Archive for the ‘2010’ Category

Greg Markowsky, Distance-Regular Graphs and Potential Theory

Saturday, October 9th, 2010
Distance-Regular Graphs and Potential Theory
Greg Markowsky
Pohang Mathematics Institute, POSTECH, Pohang, Korea
2010/11/4 Thu 4PM-5PM (Room 3433)

The study of electric potentials on graphs has a close connection with probability theory. On distance-regular graphs the theory is particularly elegant, as known results concerning such graphs allow explicit calculations to be made. In this talk, I will introduce these topics and discuss some recent results that Jacobus Koolen and I have obtained, as well as some conjectures and open problems.

Masahiko Yoshinaga (吉永正彦), On the Free Arrangements and Truncated Affine Weyl Arrangements

Saturday, October 9th, 2010
On the free arrangements and truncated affine Weyl arrangements
Masahiko Yoshinaga (吉永正彦)
Department of Mathematics, Kyoto University, Kyoto, Japan.
2010/10/26 Tue 4PM-5PM (Room 3433)

Freeness of a hyperplane arrangement is defined algebraically using module of derivations. I will discuss freeness of certain truncated affine Weyl arrangements, called the extended Catalan/Shi arrangements. I will also talk some enumerative corollaries.

Sen-Peng Eu (游森棚), On Cyclic Sieving Phenomena

Saturday, October 9th, 2010
On Cyclic Sieving Phenomena
Sen-Peng Eu (游森棚)
Department of Applied Mathematics, National University of Kaohsiung, Taiwan.
2010/10/25 Mon 4PM-5PM (Room 3433)

The cyclic sieving phenomenon is introduced by Reiner, Stanton and White in 2004. Since then this new topic attracts more and more attentions of researchers in recent years.
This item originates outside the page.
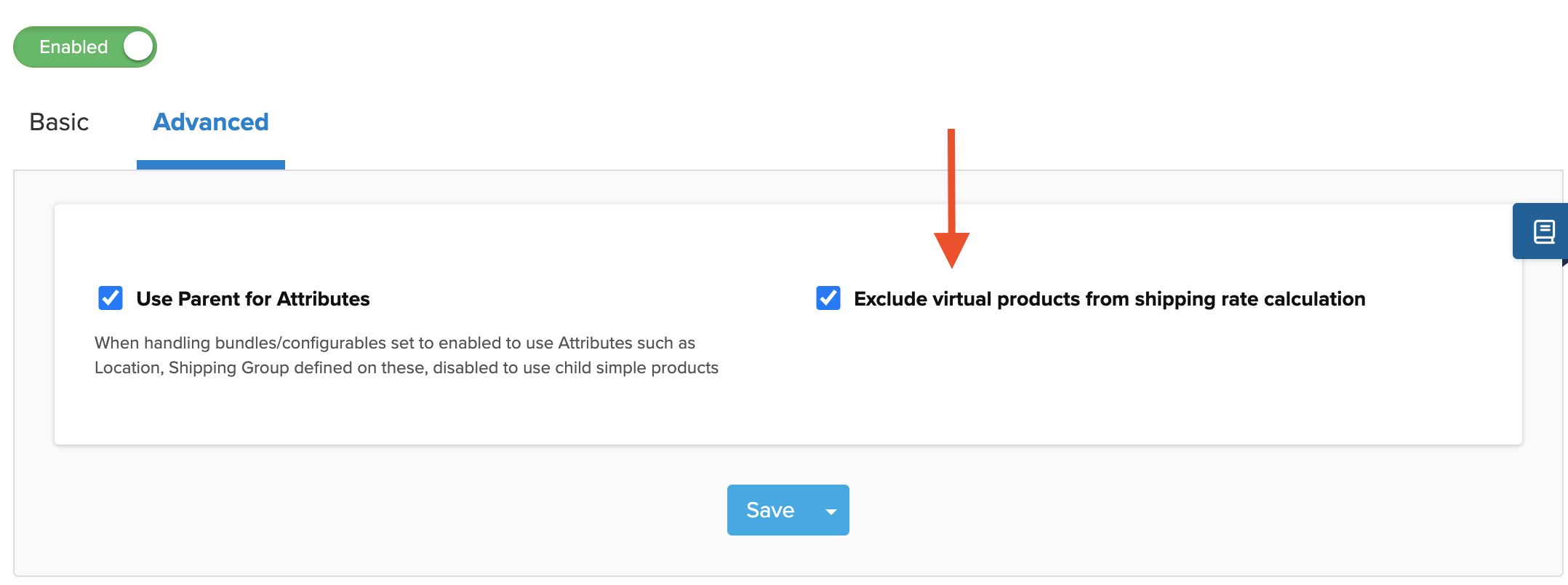Click empty area of the white settings card
Viewport: 1568px width, 585px height.
(x=1091, y=393)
In this talk we will introduce the cyclic sieving phenomenon and introduce some interesting old and new results. Finally we present a new development on constructing new cyclic sieving phenomena from new ones via elementary representation theory.

Shuichi Miyazaki (宮崎 修一), Approximation Algorithms for Finding Maximum Stable Matchings

Thursday, September 16th, 2010
Approximation algorithms for finding maximum stable matchings
Shuichi Miyazaki (宮崎 修一)
Academic Center for Computing and Media Studies, Kyoto University, Kyoto, Japan
2010/10/15 Fri 4PM-5PM

The stable marriage problem is a classical matching problem. An input consists of the set of men, the set of women, and each person’s preference list that orders the members of the opposite sex according to the preference. The problem asks to find a stable matching, that is, a matching that contains no (man, woman) pair, each of which prefers the other to his/her current partner in the matching.
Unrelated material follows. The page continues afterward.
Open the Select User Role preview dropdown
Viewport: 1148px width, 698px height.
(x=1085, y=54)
One of the practical extensions is to allow participants to use ties in preference lists and to exclude unacceptable persons from lists. In this variant, finding a stable matching of maximum size is NP-hard. In this talk, we give some of the approximability results on this problem.

Shakhar Smorodinsky, List coloring for geometric hypergraphs

Wednesday, September 1st, 2010
List coloring for geometric hypergraphs
Shakhar Smorodinsky
Department of Mathematics, Ben-Gurion University, Israel
2010/9/17 Fri 3PM-4PM

Given a hypergraph H = (V,E), a coloring of its vertices is said to be conflict-free if for every hyperedge S ∈ E there is at least one vertex whose color is distinct from the colors of all other vertices in S. The study of this notion is motivated by frequency assignment problems in wireless networks. We introduce and study the list-coloring (or choice) version of this notion. Joint work with Panagiotis Cheilaris.